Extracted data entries
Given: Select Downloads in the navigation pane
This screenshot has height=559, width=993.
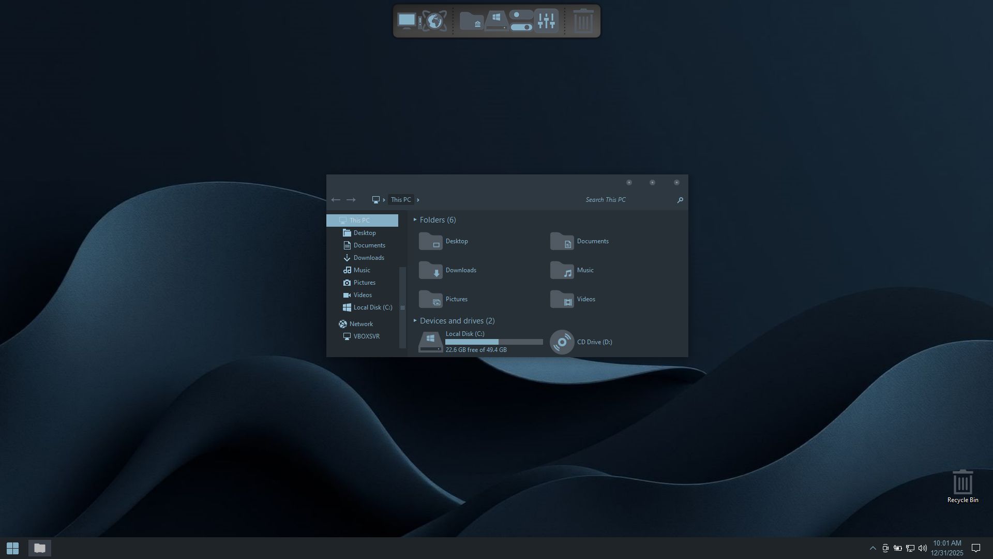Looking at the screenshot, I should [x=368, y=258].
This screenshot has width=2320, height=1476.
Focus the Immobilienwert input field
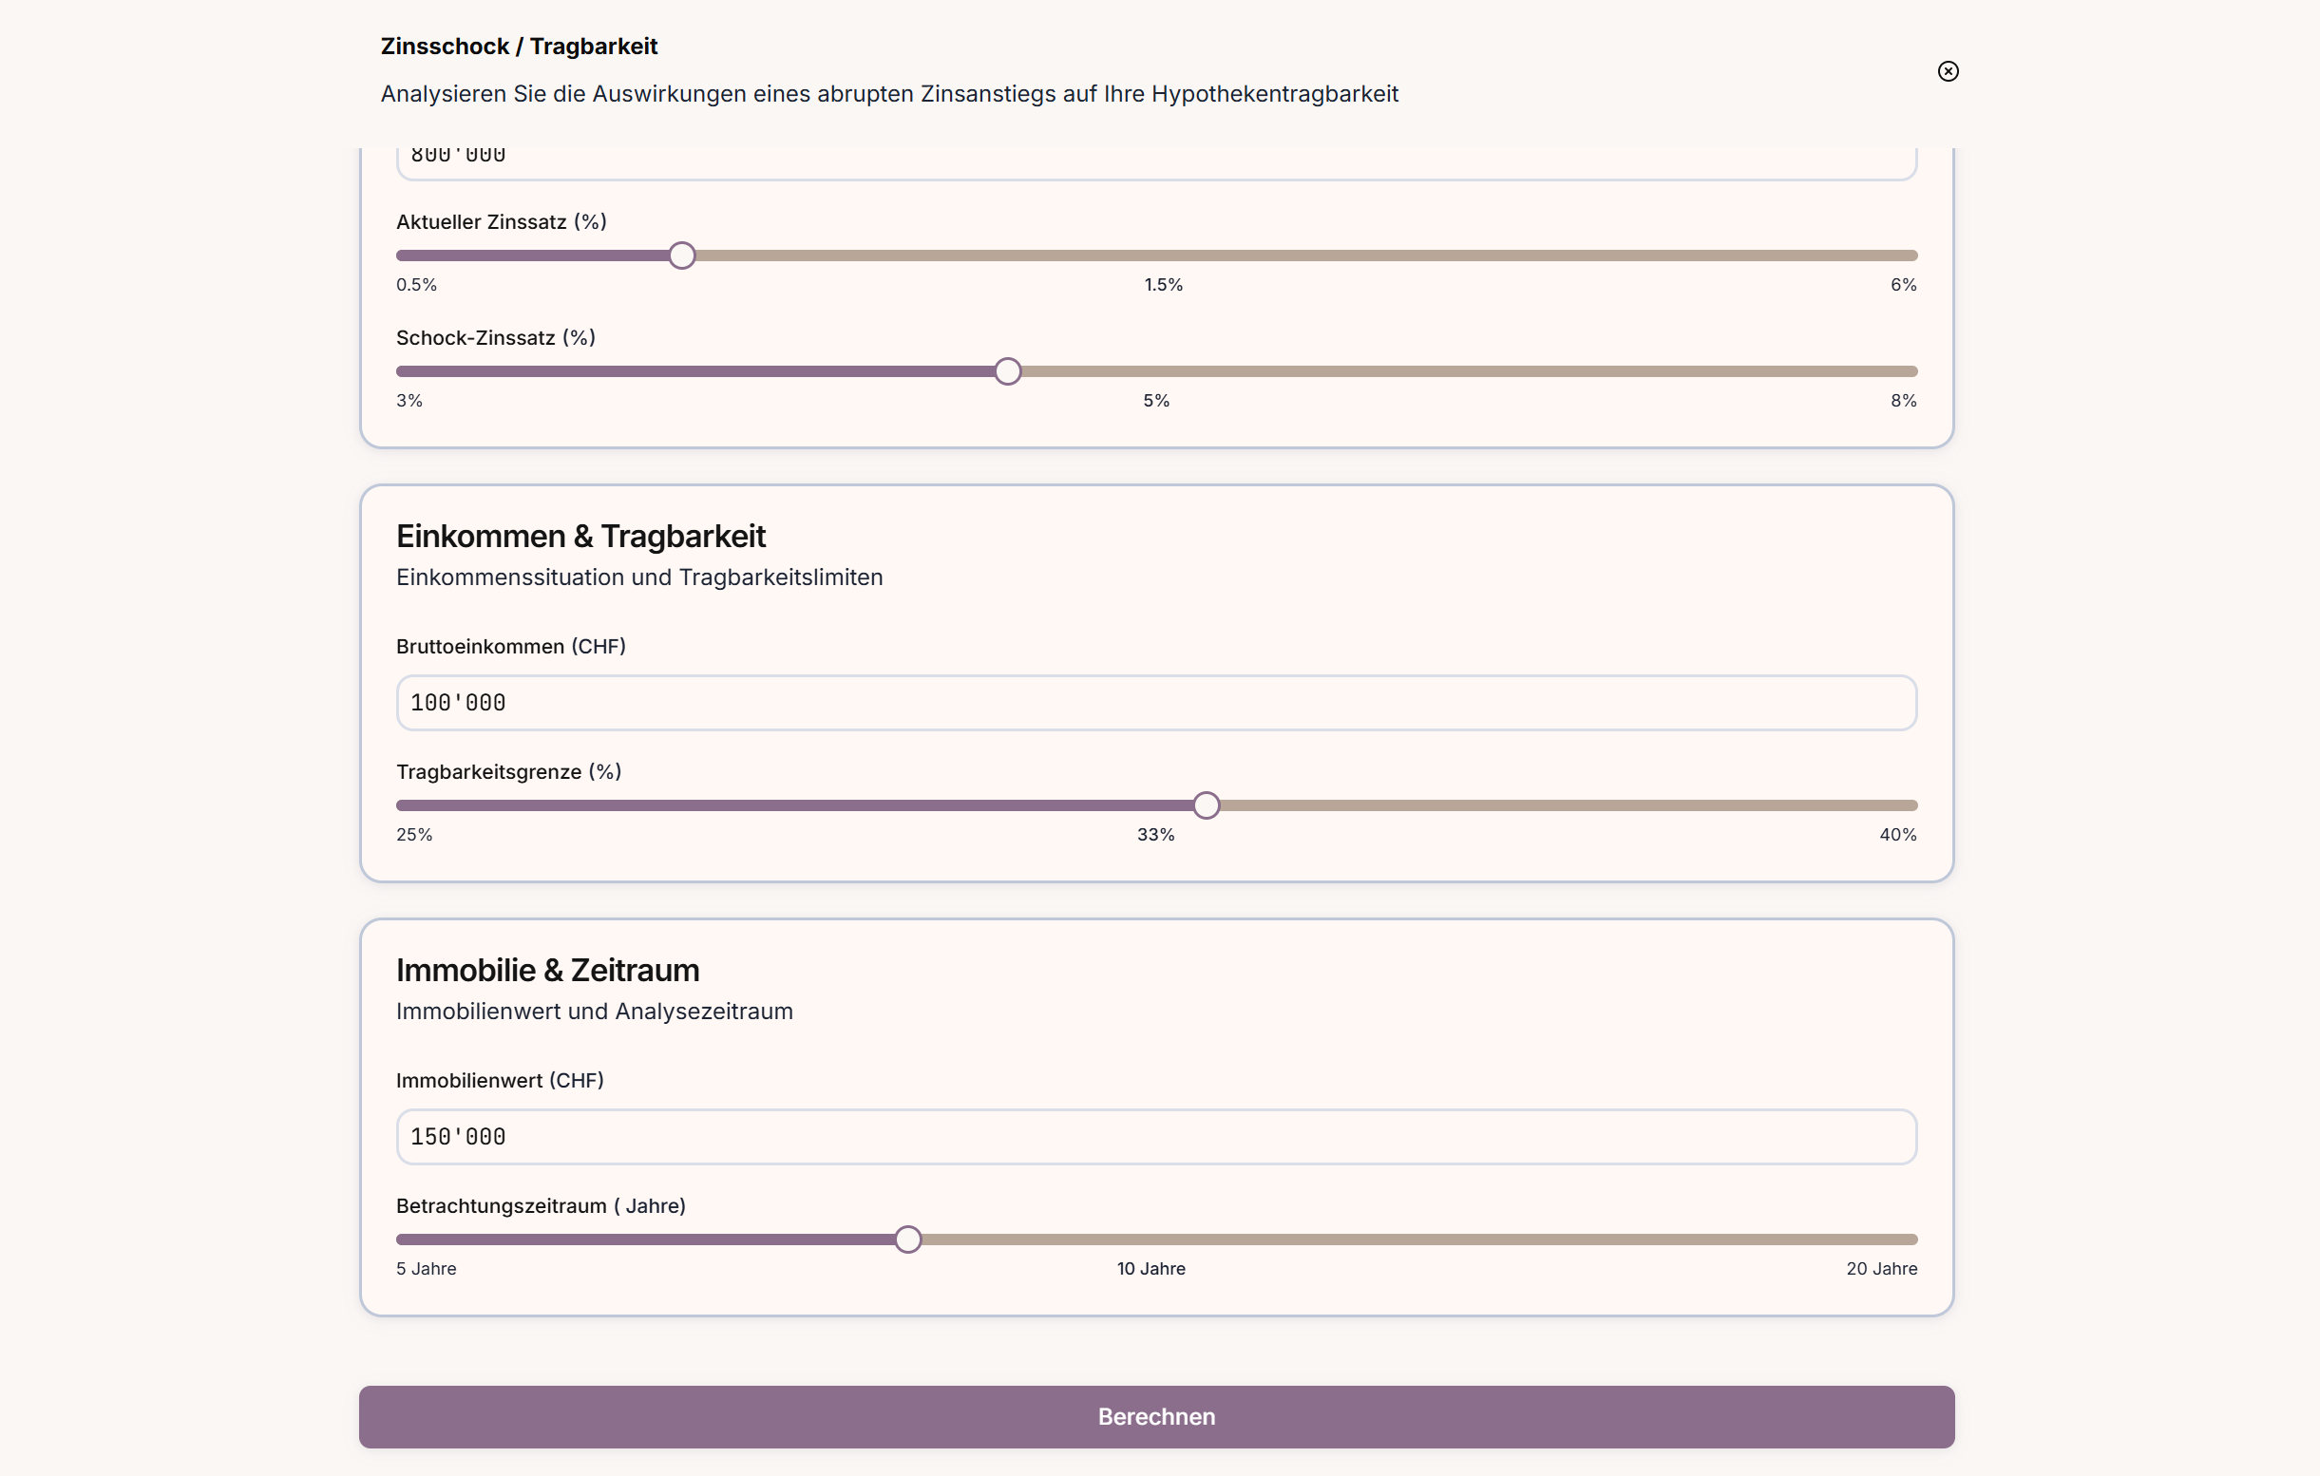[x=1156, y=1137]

▸ **WHAT YOU SHOULD DO**: If a record contains a picture, leave the picture out; repeat the record itself exactly.

▸ **OUTPUT FOR THIS EXERCISE**:
Given: Select Downloads in the navigation pane
This screenshot has height=559, width=993.
Looking at the screenshot, I should [x=368, y=258].
This screenshot has width=2320, height=1476.
Focus the Immobilienwert input field
[x=1156, y=1137]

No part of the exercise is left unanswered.